_Fuente_
⟨

En la continuidad de las entrevistas que Semanario En Marcha dedica a rescatar las voces de los vecinos que marcaron la historia local, Celia Miguel y Roberto Padín compartieron su recorrido de vida, un relato atravesado por el sacrificio, la confianza y el amor por lo construido en Daireaux.
Su comercio conocido durante casi cinco décadas como Rocemar Modas, de Celia Miguel de Padín, nació en el living de su casa ofreciendo ropa para mujeres, y con el tiempo se amplió también a la moda masculina, convirtiéndose en un emblema del comercio local.
Los primeros pasos
El inicio de la historia de Celia en el comercio textil fue humilde pero cargado de determinación. “Siempre me gustó vender, vender ropa especialmente. En el comedor puse unos estantecitos y empecé con ropa ahí”, recordó. Con un pequeño Renault 4 cargado de pulóveres comenzó a recorrer casa por casa, incluso en barrios alejados del centro y en localidades vecinas.

⟩

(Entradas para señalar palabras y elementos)
⟨

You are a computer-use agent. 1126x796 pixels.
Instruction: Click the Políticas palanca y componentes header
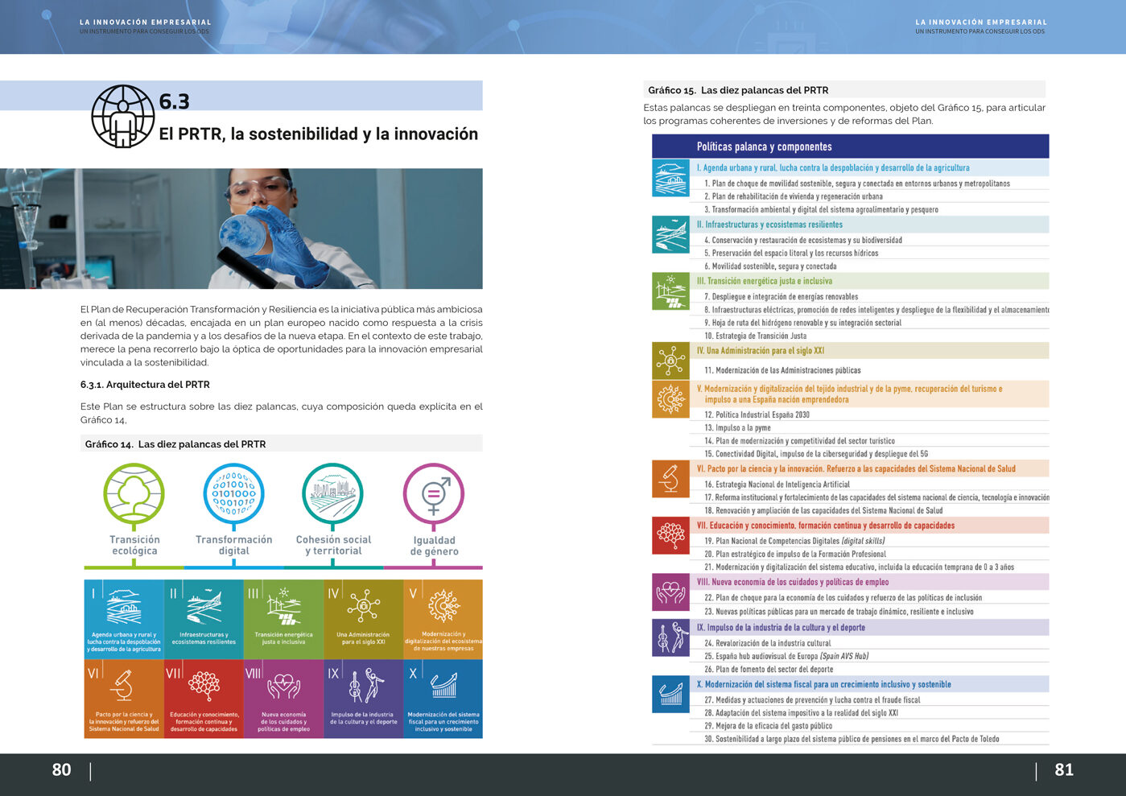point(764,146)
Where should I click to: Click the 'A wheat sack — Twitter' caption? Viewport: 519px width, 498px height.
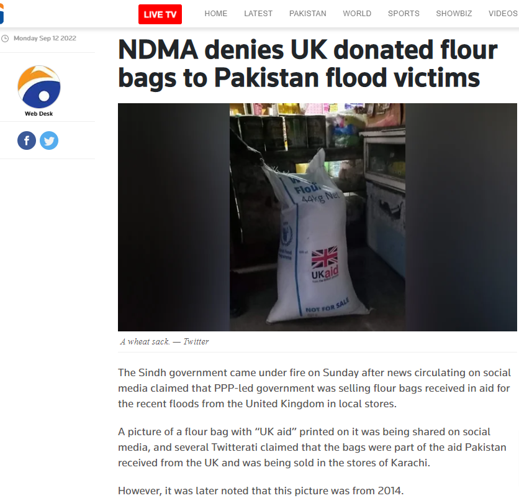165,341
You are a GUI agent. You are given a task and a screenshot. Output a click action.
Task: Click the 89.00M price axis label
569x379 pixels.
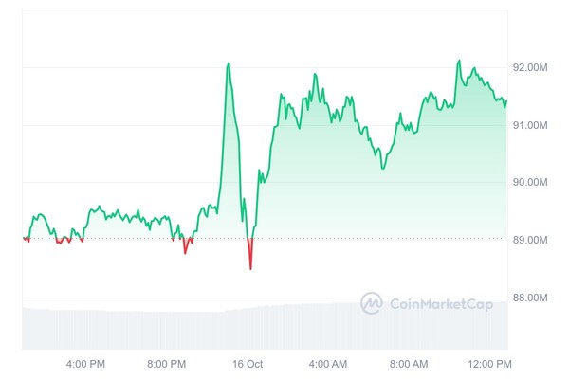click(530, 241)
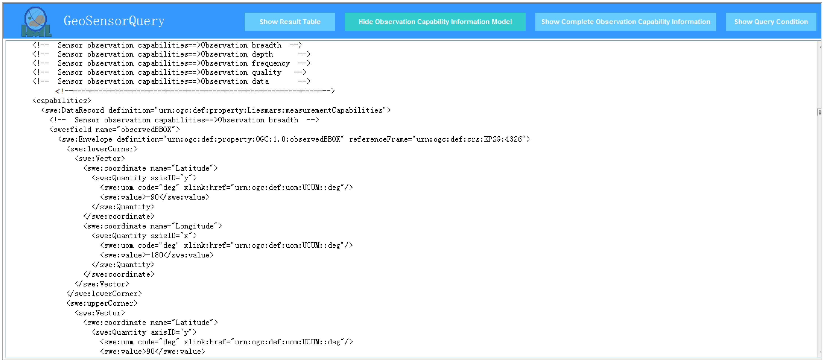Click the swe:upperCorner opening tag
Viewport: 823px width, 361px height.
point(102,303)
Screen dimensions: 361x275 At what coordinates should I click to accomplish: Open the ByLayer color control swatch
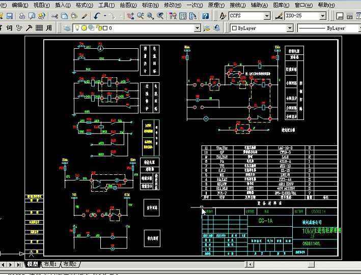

⟩

_Actividades_
**1.** Según la entrevista, ¿en qué vehículo empezó Celia a recorrer casa por casa?
**2.** Enumera los rasgos que, según la entrevista, atraviesan el relato de vida de Celia Miguel y Roberto Padín.
**3.** Transcribe de la entrevista el fragmento que va desde "Su comercio conocido" hasta "del comercio local.".
Para resolver las actividades no hace falta consultar las entradas.

_Soluciones_
**1.** En un pequeño Renault 4 cargado de pulóveres.

**2.** El sacrificio, la confianza y el amor por lo construido en Daireaux.

**3.**
Su comercio conocido durante casi cinco décadas como Rocemar Modas, de Celia Miguel de Padín, nació en el living de su casa ofreciendo ropa para mujeres, y con el tiempo se amplió también a la moda masculina, convirtiéndose en un emblema del comercio local.